By THE EDITORIAL BOARD
It’s been four years since the Democrats who control the Senate produced
a budget. That has meant four missed opportunities to demonstrate what
they stand for, in hard numbers and clear spending priorities. On
Wednesday, the chamber’s leaders stiffened their spines and issued a 2014 budget.
If the result isn’t quite a courageous resistance to political winds,
it at least makes most of the right choices and is a solid rebuttal to
the heartless collection of obsolete dogmas that is the House budget.
The plan, assembled by Senator Patty Murray of Washington, would raise
nearly a $1 trillion in new revenue over a decade by eliminating tax
loopholes and breaks that benefit wealthy taxpayers and corporations. It
recommends either limiting the overall itemized deductions of the top 2
percent of taxpayers or eliminating individual loopholes like the
favorable tax rates given to hedge-fund managers. Corporations would no
longer be able to avoid taxation by hiding money overseas.
At the same time, this budget cuts an equal amount of spending, $975
billion, in a way that avoids the reckless damage to vital programs and
to the poor in the budget favored by the House. Nearly a third of the
reductions come from new efficiencies in Medicare and Medicaid, building
on the reforms in the Affordable Care Act. The rest comes from defense
cuts after American troops withdraw from Afghanistan, along with cuts to
wasteful programs like agriculture supports.
These cuts and revenue increases would replace the arbitrary reductions
of the sequester, which does not distinguish between good and bad
programs or pay attention to the heavy damage it would inflict on the
economy, destroying up to a million jobs.
Ms. Murray’s plan, recognizing that government has to play a role in
accelerating the recovery, would devote $100 billion to new job-creating
investments: $50 billion for transportation projects, $10 billion for
fixing dams and ports, $20 billion for repairing schools and $10 billion
for an infrastructure bank for big projects.
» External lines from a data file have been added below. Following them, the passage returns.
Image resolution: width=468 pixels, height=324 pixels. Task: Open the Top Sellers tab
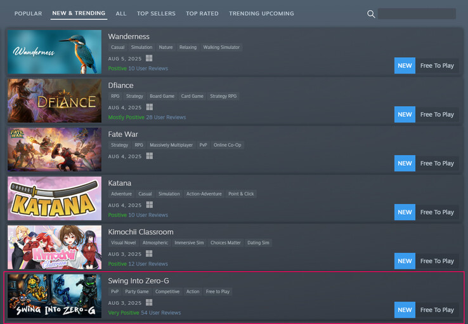156,13
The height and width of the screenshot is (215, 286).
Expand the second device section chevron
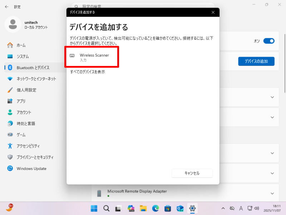[272, 117]

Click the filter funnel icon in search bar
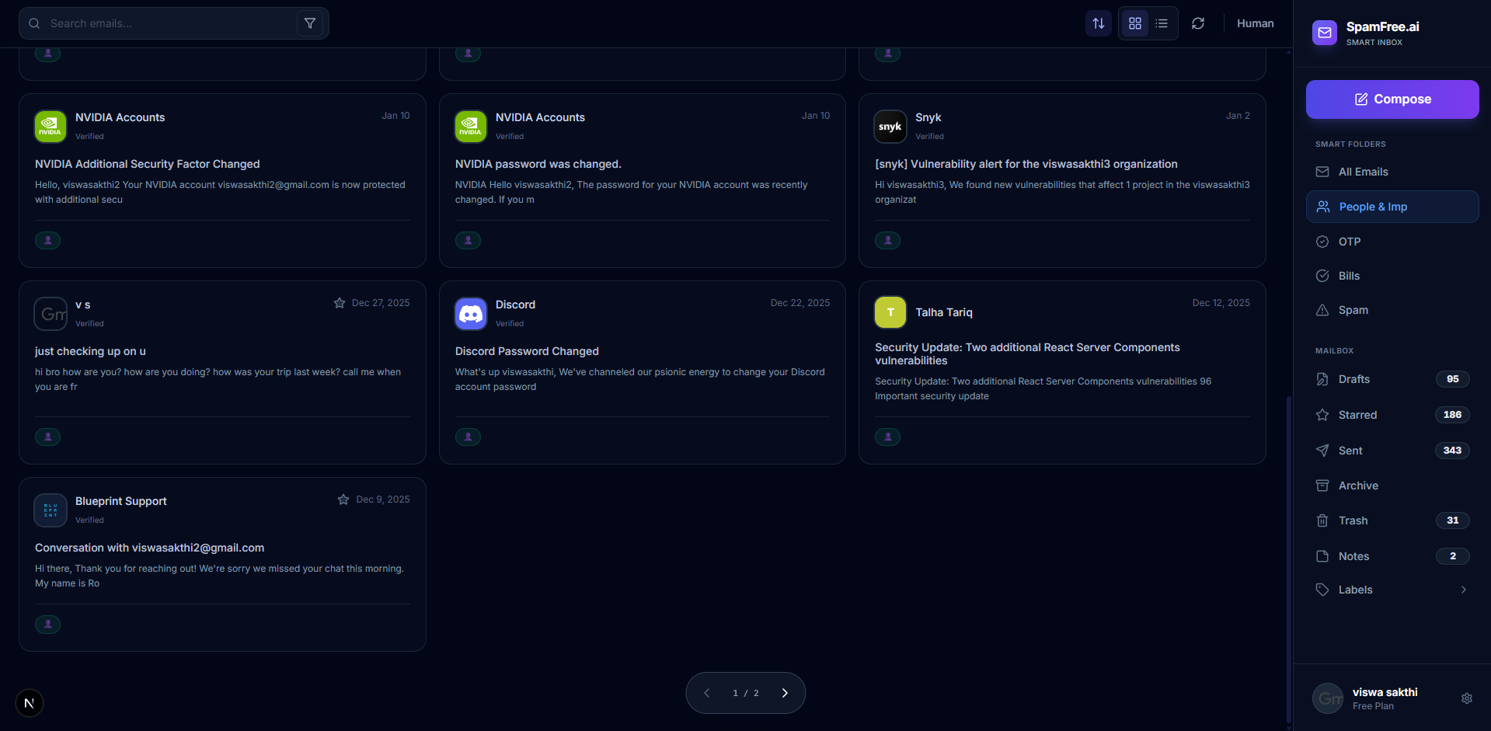[310, 23]
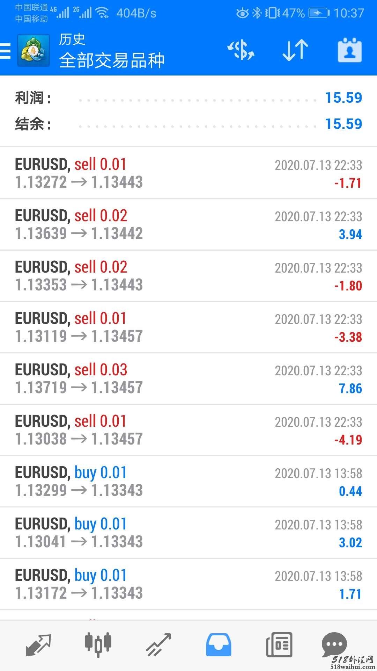Image resolution: width=377 pixels, height=671 pixels.
Task: Tap the sell 0.01 trade losing -4.19
Action: 189,430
The proposal could have gone further. Under pressure from the false
Washington “consensus” that the deficit is an immediate problem, the
plan fails to spend enough on education or even on President Obama’s
proposal for universal preschool. Unlike the budget from the Congressional Progressive Caucus,
it does not call for higher tax rates on the rich, or for a bigger
estate tax, or for taxing capital gains as ordinary income.
But it rejects the hard-right insistence that the budget must be
balanced in the short term, the destructive goal of Paul Ryan’s House
version. As the Center on Budget and Policy Priorities noted on Friday,
Mr. Ryan’s budget gets at least two-thirds of its $5 trillion in
nondefense cuts from programs that benefit low- and moderate-income
people. While providing the rich with a tax cut, it would cut trillions
from Medicaid, food stamps, school lunches, nutrition aid and Pell
Grants.
The Senate now needs to make a strong defense of the principles it has, at last, put on paper.